Ad anni di distanza, nel 2020, rispondendo alle domande del procuratore aggiunto Giuseppe Lombardo nel processo ‘Ndrangheta stragista Giuseppe Graviano ha affermato di aver avuto rapporti di natura economica con Berlusconi e di essersi persino incontrato con l’ex Premier per ben tre volte durante la latitanza.
Verità? Menzogne?
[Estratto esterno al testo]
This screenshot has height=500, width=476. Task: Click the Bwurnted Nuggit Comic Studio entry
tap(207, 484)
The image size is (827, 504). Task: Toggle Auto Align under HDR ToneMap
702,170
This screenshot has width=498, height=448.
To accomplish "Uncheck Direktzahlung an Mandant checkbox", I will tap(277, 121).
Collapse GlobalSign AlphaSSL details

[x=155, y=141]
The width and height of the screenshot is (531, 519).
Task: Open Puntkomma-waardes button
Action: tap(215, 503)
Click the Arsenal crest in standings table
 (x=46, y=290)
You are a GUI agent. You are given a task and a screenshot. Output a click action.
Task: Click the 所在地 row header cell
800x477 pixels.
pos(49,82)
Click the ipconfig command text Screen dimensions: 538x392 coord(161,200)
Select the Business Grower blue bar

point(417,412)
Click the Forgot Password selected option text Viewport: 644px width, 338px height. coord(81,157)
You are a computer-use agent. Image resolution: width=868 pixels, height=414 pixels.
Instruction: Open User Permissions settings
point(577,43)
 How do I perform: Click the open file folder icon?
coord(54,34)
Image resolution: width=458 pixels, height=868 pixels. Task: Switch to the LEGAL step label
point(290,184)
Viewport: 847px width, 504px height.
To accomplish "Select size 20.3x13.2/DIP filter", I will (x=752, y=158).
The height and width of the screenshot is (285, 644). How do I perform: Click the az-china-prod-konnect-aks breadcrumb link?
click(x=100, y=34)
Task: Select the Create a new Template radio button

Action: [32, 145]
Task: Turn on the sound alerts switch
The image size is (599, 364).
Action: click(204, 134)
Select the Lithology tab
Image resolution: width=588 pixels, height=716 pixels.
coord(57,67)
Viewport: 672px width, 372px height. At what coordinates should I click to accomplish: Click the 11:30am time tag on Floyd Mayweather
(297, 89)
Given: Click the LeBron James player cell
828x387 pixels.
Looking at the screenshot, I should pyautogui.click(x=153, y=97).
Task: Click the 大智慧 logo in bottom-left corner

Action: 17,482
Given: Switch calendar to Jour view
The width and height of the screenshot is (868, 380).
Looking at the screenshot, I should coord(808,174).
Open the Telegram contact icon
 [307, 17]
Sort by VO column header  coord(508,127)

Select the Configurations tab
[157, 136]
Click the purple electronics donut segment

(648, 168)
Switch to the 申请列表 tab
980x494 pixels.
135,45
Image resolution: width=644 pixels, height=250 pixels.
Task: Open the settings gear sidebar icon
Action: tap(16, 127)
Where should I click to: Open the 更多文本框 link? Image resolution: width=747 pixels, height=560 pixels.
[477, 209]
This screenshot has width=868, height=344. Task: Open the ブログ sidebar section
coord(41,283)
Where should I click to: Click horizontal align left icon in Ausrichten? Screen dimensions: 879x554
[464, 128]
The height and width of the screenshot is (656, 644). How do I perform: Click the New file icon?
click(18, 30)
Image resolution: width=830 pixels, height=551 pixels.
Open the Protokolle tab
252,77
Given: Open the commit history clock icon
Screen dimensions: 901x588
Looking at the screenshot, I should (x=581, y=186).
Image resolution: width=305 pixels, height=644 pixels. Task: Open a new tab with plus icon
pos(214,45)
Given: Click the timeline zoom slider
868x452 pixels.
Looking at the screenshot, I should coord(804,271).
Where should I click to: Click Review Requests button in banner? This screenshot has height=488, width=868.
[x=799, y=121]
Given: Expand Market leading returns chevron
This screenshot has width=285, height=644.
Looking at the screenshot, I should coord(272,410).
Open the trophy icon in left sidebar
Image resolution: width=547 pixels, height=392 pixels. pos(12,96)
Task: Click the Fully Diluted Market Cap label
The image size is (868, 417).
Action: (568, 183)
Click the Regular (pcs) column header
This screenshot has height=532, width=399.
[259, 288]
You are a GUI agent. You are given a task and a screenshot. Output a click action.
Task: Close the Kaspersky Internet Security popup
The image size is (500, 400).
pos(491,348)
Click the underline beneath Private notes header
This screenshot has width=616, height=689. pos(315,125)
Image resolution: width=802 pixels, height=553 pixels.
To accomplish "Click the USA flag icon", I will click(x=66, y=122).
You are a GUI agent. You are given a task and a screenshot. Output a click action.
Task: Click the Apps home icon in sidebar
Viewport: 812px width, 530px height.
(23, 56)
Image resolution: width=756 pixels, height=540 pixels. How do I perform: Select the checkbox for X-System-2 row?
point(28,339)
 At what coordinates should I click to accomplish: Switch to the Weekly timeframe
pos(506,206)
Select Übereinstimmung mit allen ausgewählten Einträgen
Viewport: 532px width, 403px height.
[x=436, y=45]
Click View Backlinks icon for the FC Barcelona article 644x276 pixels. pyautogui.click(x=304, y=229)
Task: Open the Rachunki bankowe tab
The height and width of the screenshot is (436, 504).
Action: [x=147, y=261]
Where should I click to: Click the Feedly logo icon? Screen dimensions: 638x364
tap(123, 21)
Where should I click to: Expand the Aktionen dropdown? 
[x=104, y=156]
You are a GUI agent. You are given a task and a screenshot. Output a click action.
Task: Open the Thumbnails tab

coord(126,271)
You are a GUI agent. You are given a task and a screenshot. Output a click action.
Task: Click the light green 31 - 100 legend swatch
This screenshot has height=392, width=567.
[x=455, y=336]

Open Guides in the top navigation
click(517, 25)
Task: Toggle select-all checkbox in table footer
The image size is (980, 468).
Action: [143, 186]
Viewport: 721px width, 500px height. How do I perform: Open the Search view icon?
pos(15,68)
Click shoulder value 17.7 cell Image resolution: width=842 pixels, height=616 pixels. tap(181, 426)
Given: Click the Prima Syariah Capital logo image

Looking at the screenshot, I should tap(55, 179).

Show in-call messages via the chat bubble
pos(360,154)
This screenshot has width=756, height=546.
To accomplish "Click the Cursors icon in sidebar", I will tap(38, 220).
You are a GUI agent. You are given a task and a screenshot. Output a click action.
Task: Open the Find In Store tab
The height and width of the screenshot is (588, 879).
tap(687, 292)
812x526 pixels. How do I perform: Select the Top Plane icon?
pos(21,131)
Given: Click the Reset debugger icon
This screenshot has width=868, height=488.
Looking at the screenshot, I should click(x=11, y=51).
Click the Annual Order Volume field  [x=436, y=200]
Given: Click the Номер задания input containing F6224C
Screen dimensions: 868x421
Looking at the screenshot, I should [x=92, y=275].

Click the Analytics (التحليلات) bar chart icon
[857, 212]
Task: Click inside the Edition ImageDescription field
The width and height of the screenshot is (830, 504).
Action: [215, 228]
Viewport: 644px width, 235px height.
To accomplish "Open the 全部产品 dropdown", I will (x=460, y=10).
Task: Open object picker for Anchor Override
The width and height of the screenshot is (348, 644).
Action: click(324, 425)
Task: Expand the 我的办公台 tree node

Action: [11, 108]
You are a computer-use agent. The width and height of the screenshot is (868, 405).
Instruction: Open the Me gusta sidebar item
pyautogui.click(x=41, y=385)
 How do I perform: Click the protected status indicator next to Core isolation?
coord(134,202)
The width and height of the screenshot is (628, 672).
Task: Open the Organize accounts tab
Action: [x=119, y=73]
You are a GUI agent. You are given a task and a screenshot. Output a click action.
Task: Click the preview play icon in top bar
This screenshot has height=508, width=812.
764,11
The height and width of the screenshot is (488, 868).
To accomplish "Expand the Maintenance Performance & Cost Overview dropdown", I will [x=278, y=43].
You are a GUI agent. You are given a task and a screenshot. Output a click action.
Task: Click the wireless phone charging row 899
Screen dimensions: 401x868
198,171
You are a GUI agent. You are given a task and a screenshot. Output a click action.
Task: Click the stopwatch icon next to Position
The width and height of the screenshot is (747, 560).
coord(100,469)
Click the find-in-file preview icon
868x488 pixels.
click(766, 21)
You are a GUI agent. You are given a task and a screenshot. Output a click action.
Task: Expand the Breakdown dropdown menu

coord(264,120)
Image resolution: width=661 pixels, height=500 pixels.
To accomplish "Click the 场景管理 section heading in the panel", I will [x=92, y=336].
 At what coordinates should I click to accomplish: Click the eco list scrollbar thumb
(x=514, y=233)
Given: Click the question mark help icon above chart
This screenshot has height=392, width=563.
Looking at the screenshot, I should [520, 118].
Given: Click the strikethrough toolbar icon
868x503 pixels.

Tutti aspetti che oggi sono al vaglio della magistratura che indaga sui mandanti esterni delle stragi del 1993.
Qualora decidesse di collaborare con la giustizia, Giuseppe Graviano potrebbe svelare fino in fondo molte verità.
Magari anche sul “buco nero” che si nasconde dietro quella rappresaglia contro il Vaticano che si consumò in quella terribile stagione.
Tra affari da far rispettare e trattative da condurre le parole dette nella Valle dei Templi stonavano alle orecchie del sistema criminale.
Uccidere un prete di periferia e prima ancora colpire alcune tra le Chiese più importanti di Roma, dopo la Città del Vaticano, era un messaggio chiaro: doveva tornare il silenzioso quieto vivere.
Parliamo di ipotesi, certo, ma è un dato di fatto che successivamente soltanto Papa Francesco ha avuto il coraggio di tuonare nuovamente contro i mafiosi, addirittura scomunicandoli (“I mafiosi non sono in comunione con Dio, sono scomunicati“).

Una verità cruda, ma reale.
Per fortuna oggi alle parole si accompagnano i fatti di quei missionari, operatori e uomini di fede che non hanno mai voluto, e non vogliono, scendere a patti con la mafia ed i sistemi criminali.